Morelli was the Marvel Comics intern from 1978-79, and became a staff letterer in the Marvel Bullpen during the 1980s, where he was known by the affectionate nickname "Squid" because he had previously worked as a deckhand on a fishing boat in his native Sheepshead Bay, Brooklyn.

During this time at Marvel, Morelli also worked in editorial, was Special Projects Production Coordinator, and wrote some comics, most notably the 1998 Peter Parker Annual featuring Elektra, where he created the enigmatic supervillain Silencer.

Morelli appeared on two Marvel Comics photo covers, wearing the Spider-Man costume opposite artist Joe Jusko as Capt. America on the Marvel Team-Up #128 cover, and as Poltergeist on the Spider-Woman #50 cover.

The G.I. Joe character Dial-Tone is named Jack S. Morelli after him, with the "S" standing for his office nickname of "Squid".

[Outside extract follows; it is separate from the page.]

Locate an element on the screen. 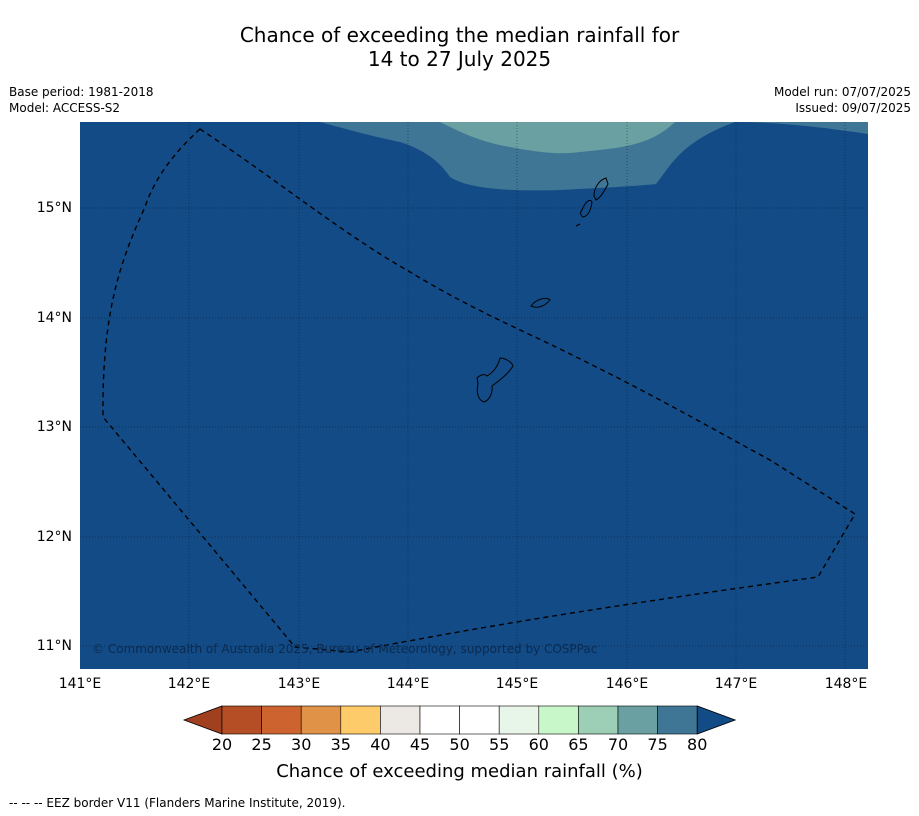 The height and width of the screenshot is (816, 919). longitude-label: 147°E is located at coordinates (736, 684).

Morelli has also worked for DC Comics and Archie Comics and Image Comics among many others. Grand Comics Database credits him with having worked on over 6000 stories.

In 2007, Morelli and Mark Chiarello authored Heroes of the Negro Leagues, published by Abrams, Inc., a book about the history of Negro league baseball. It was named the second best sports book of 2007 by Amazon.com.

Morelli won the 2015 Harvey Award for Best Letterer for his work on Afterlife with Archie.

== Personal life ==
Morelli is an avid weightlifter, and during the 1980s some Marvel staffers thought he looked like Namor, the Sub-Mariner.